Without pictures, repeat exactly the lines from the one containing "Screen dimensions: 633x371" through the end of the entries.
(Material provided Opens)
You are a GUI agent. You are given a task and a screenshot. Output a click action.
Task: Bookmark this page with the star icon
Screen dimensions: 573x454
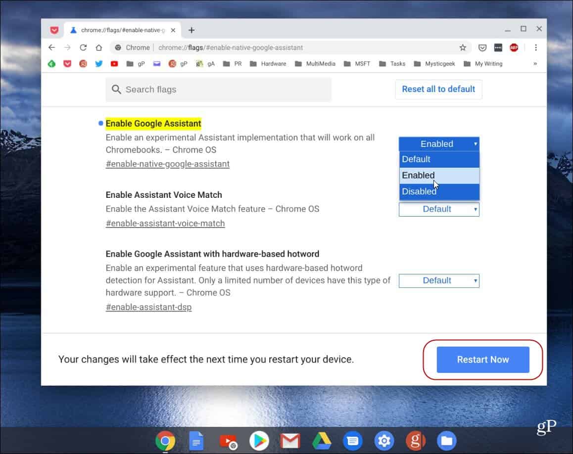pyautogui.click(x=463, y=47)
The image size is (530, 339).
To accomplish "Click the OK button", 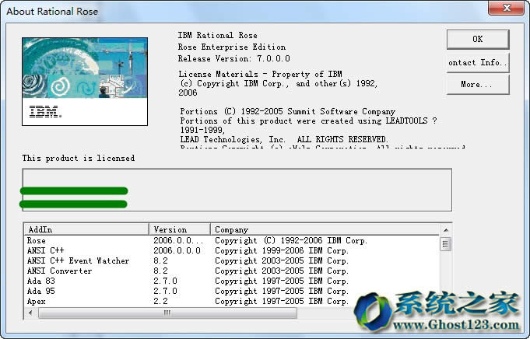I will tap(477, 39).
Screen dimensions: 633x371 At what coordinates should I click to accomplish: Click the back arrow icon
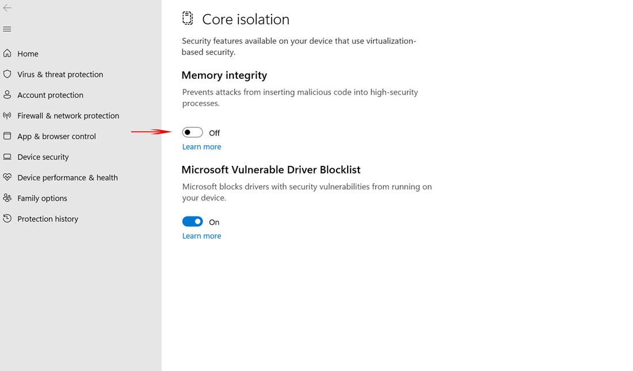(7, 8)
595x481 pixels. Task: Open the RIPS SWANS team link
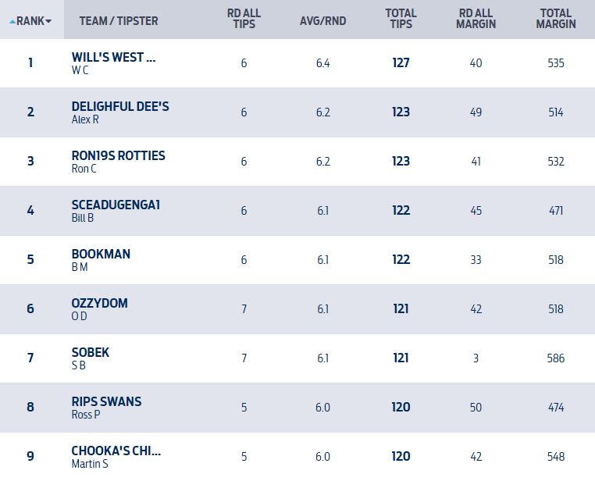point(106,401)
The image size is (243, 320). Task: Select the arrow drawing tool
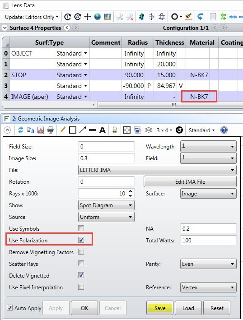(83, 130)
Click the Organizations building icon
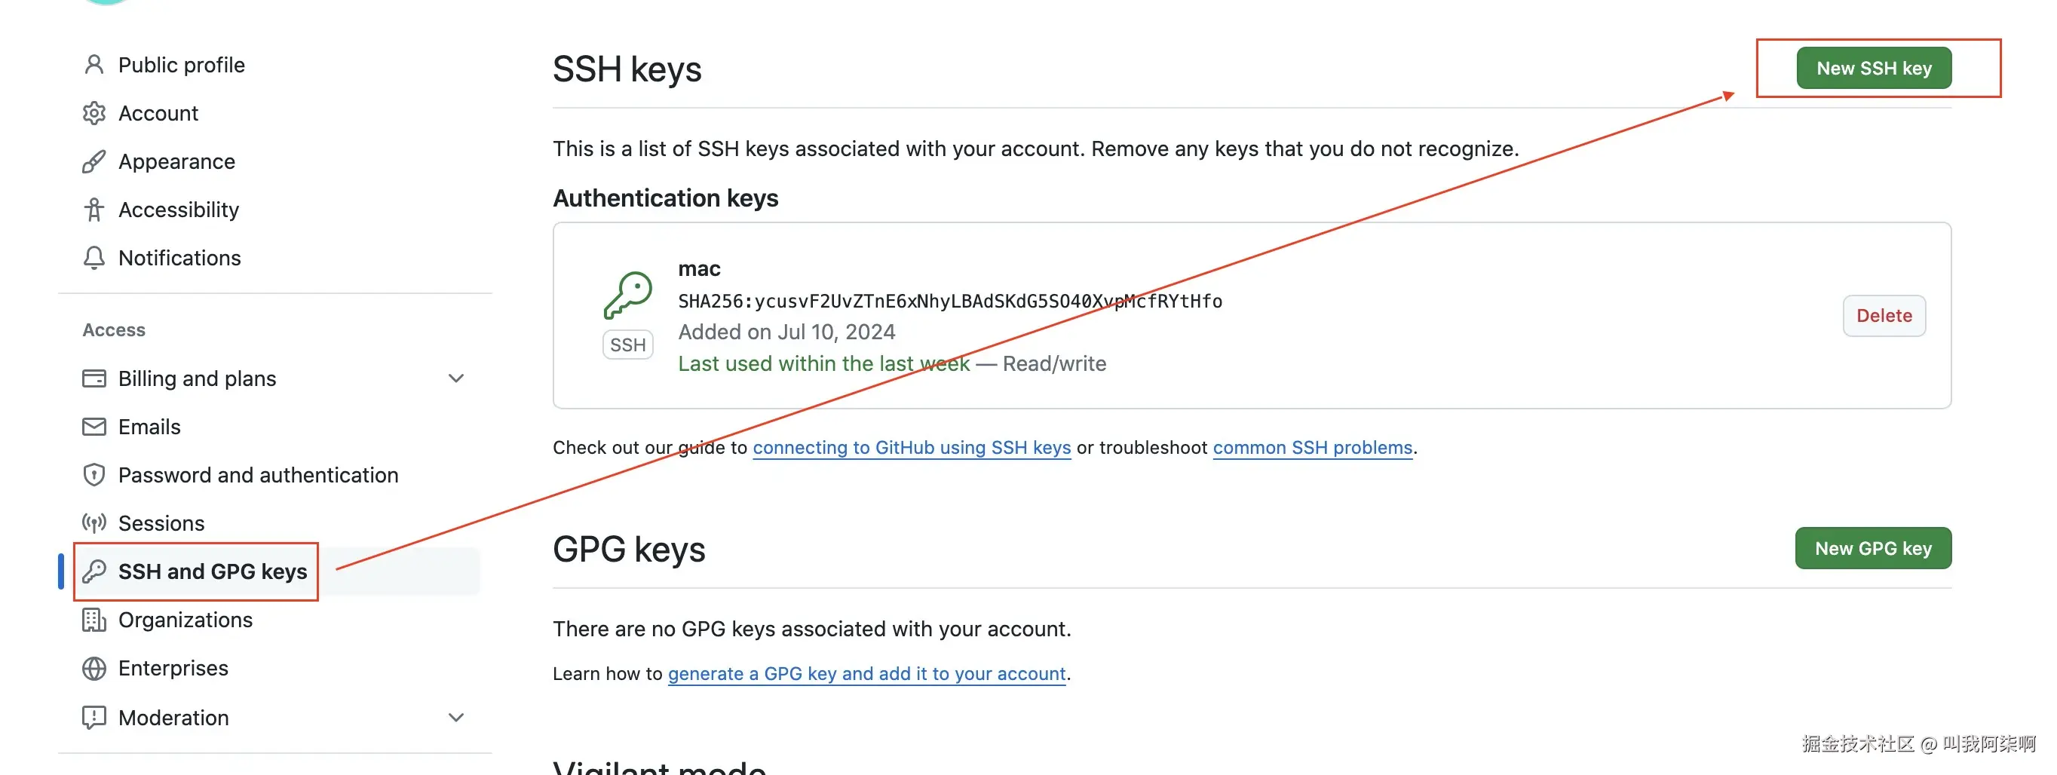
(Material provided Closes)
Answer for this exercise.
Screen dimensions: 633x371 At what coordinates should I click to accomplish: Click the back arrow icon
(7, 8)
595x481 pixels. Task: Open the RIPS SWANS team link
point(106,401)
The image size is (243, 320). Task: Select the arrow drawing tool
(83, 130)
Click the Organizations building icon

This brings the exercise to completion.